Material to process START

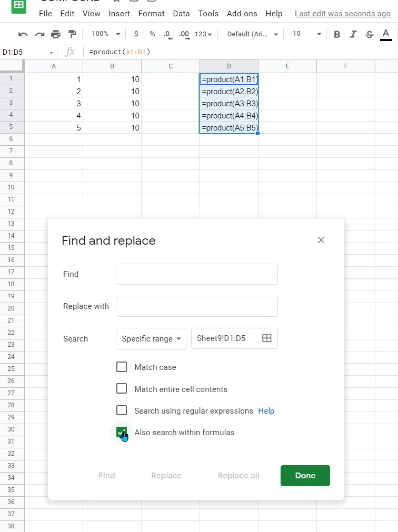Uncheck Also search within formulas

(x=122, y=433)
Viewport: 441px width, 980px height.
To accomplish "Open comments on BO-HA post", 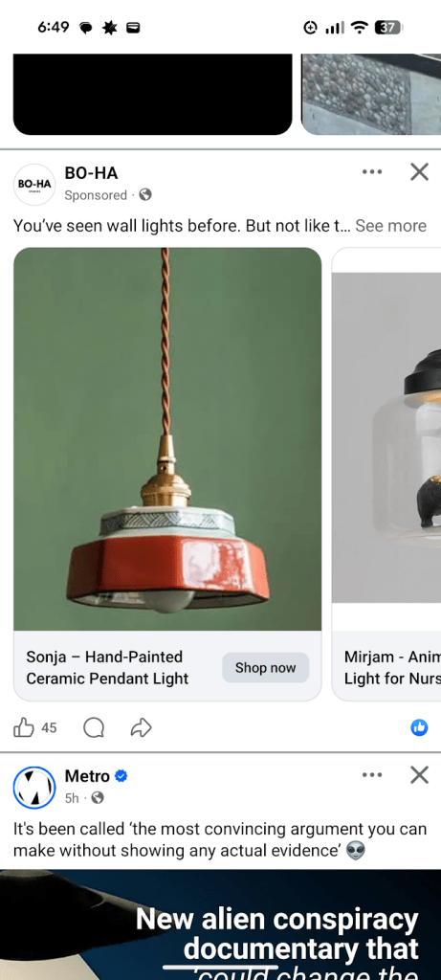I will [94, 727].
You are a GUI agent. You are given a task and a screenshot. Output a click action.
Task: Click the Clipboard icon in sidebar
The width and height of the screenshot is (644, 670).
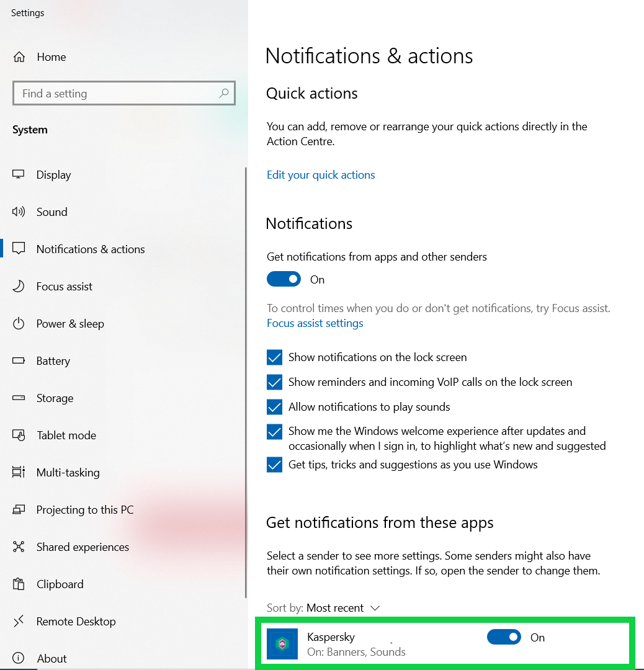pyautogui.click(x=19, y=584)
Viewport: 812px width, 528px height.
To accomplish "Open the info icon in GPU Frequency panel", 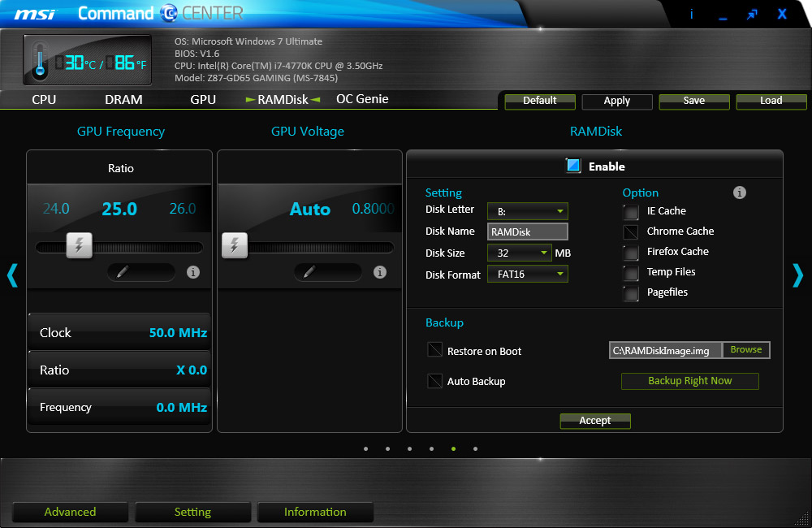I will [x=193, y=272].
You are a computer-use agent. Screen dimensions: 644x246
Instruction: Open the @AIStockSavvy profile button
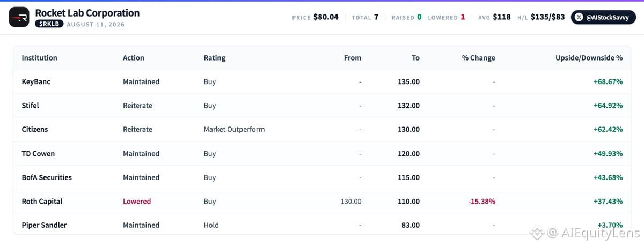pyautogui.click(x=603, y=17)
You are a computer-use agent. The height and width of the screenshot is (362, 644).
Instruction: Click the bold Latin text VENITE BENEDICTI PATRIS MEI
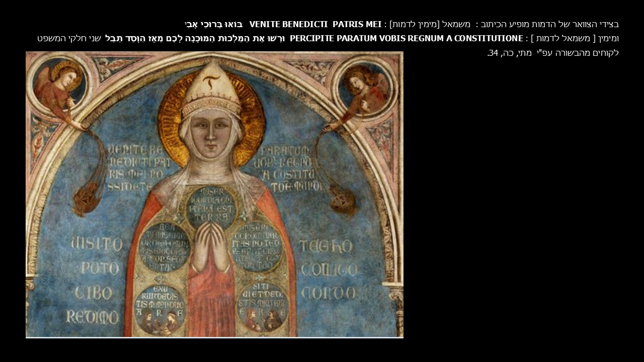click(x=315, y=24)
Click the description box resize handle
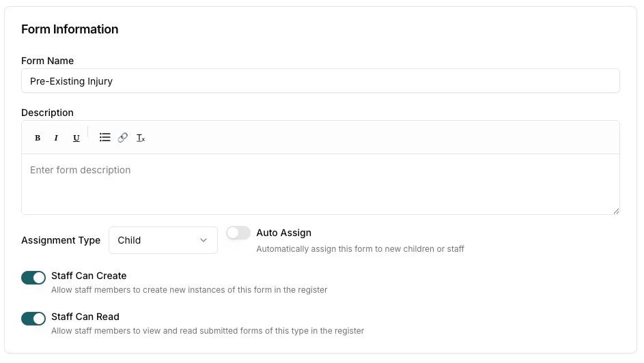644x363 pixels. (x=616, y=211)
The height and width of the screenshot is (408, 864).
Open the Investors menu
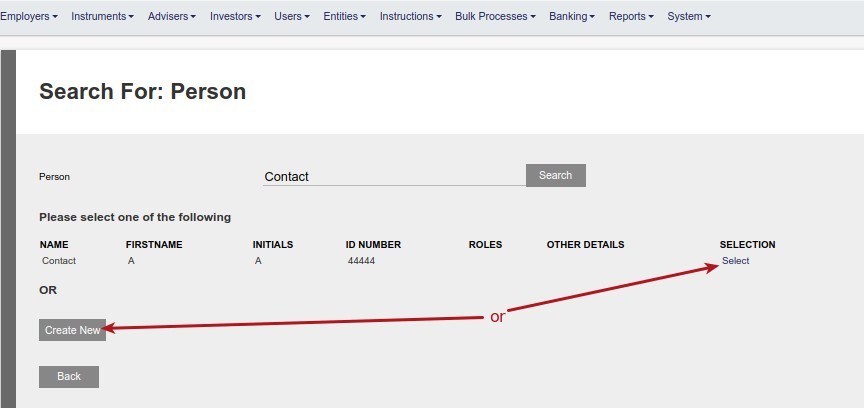(x=235, y=17)
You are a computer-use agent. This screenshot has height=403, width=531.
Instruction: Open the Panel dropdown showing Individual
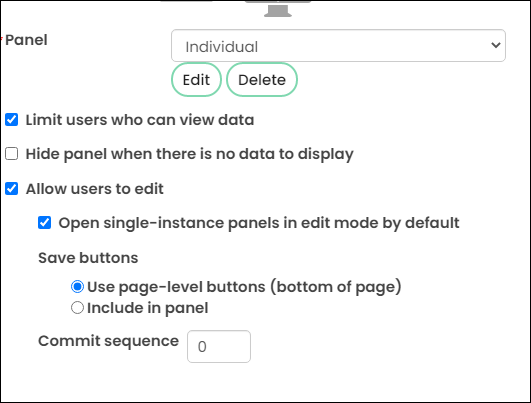point(338,46)
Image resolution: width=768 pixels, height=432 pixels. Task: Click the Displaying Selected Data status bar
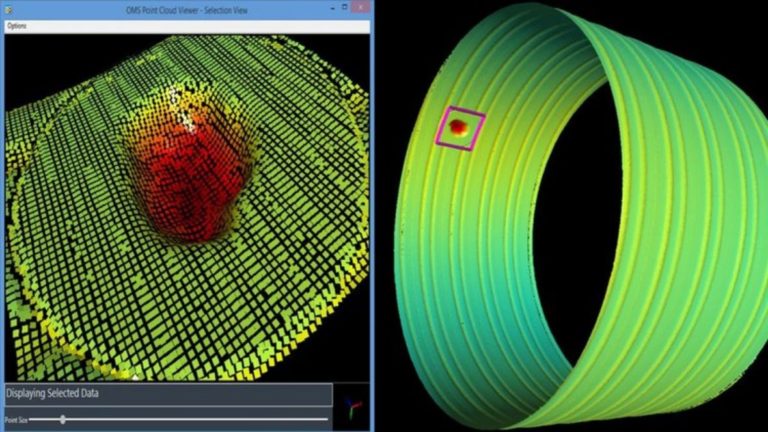click(x=167, y=394)
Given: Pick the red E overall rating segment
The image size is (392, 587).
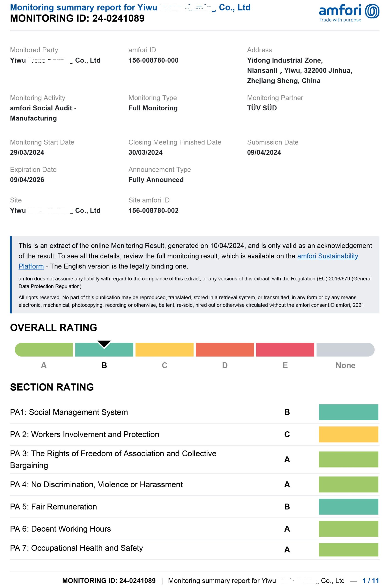Looking at the screenshot, I should tap(285, 350).

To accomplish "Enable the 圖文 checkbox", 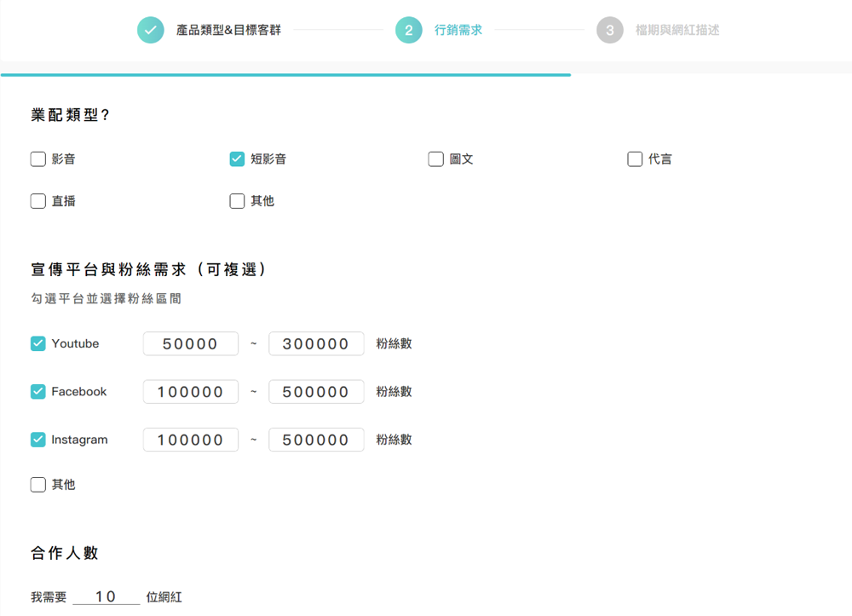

Material to process END

Exercise objective
Read the listing. Report every line that includes the word "agent".

Solution to this exercise
You are a GUI agent. You are given a task and a screenshot. Output a click action.
You are a computer-use agent. Screen dimensions: 644x246
You are a computer-use agent. The height and width of the screenshot is (362, 644).
You are a computer-use agent. This screenshot has height=403, width=531.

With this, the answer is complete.